* CHALLENGE *
Render every line of the entries below as a Markdown table with the columns Row and Line, numbering the rows and omitting blank lines. Leave the pictures out.

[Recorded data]

-*-

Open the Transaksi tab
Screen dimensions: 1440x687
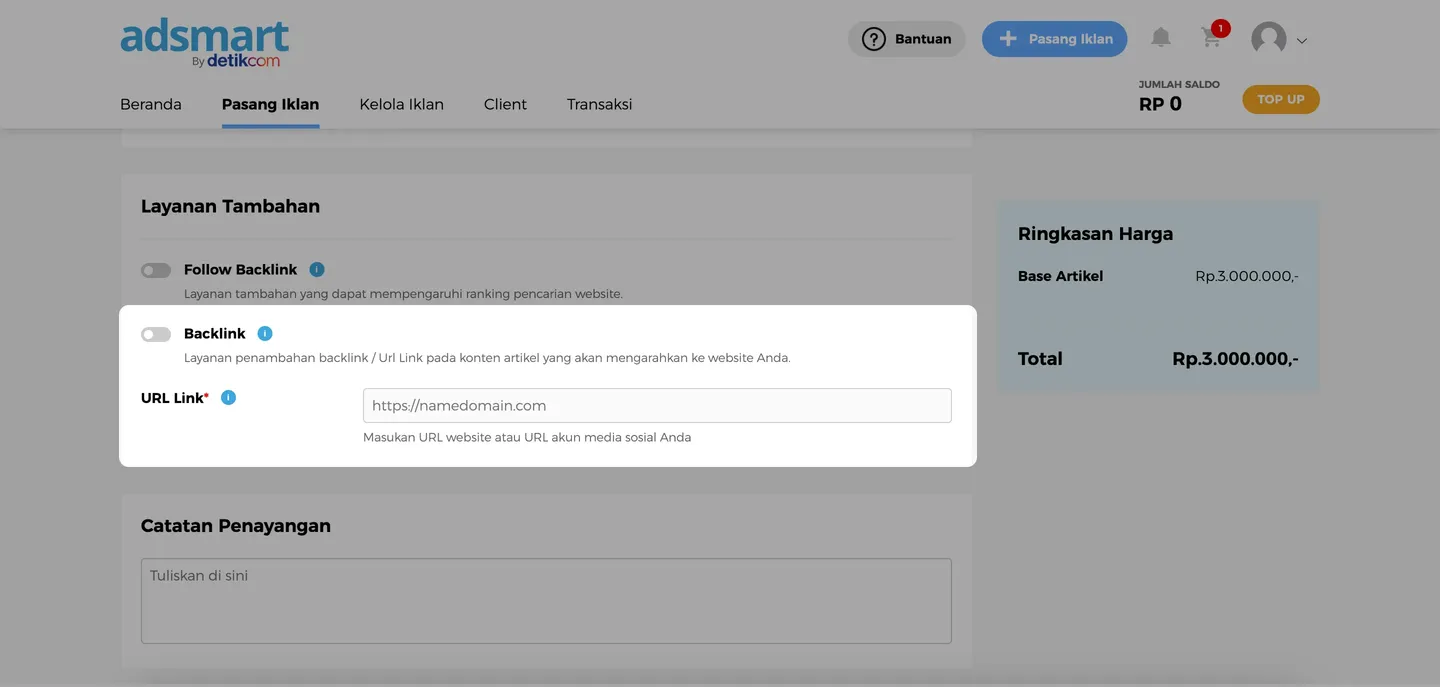point(599,104)
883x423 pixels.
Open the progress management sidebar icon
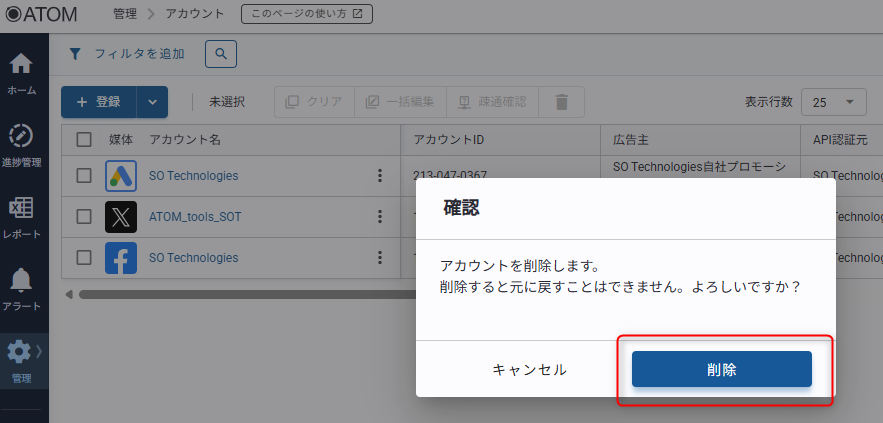click(x=21, y=143)
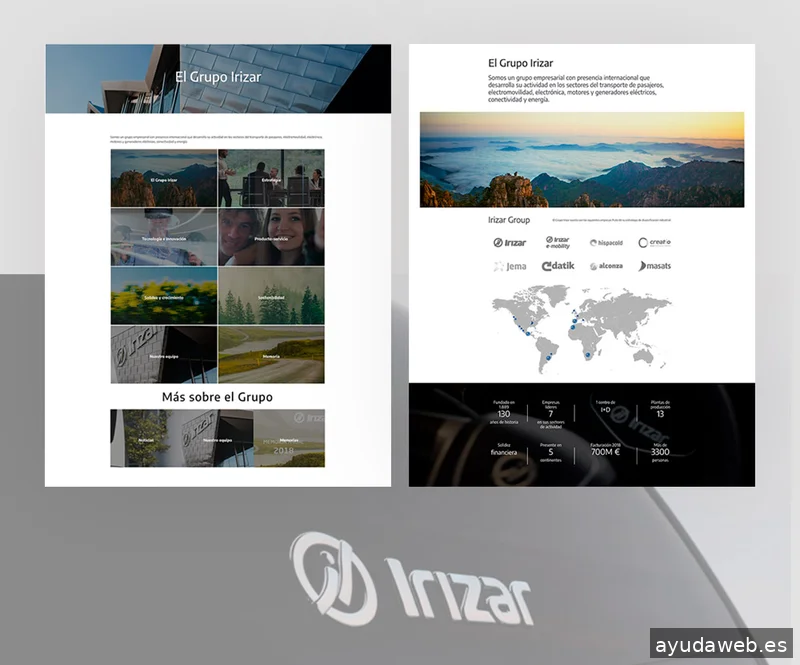Screen dimensions: 800x665
Task: Select the Hispacold company logo
Action: (x=606, y=242)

-*-

* COMPLETED TASK *
| Row | Line |
|---|---|
| 1 | Open the Transaksi tab |
| 2 | Screen dimensions: 1440x687 |
| 3 | point(599,104) |
| 4 | 883x423 pixels. |
| 5 | Open the progress management sidebar icon |
| 6 | click(x=21, y=143) |
| 7 | Screen dimensions: 800x665 |
| 8 | Task: Select the Hispacold company logo |
| 9 | Action: (x=606, y=242) |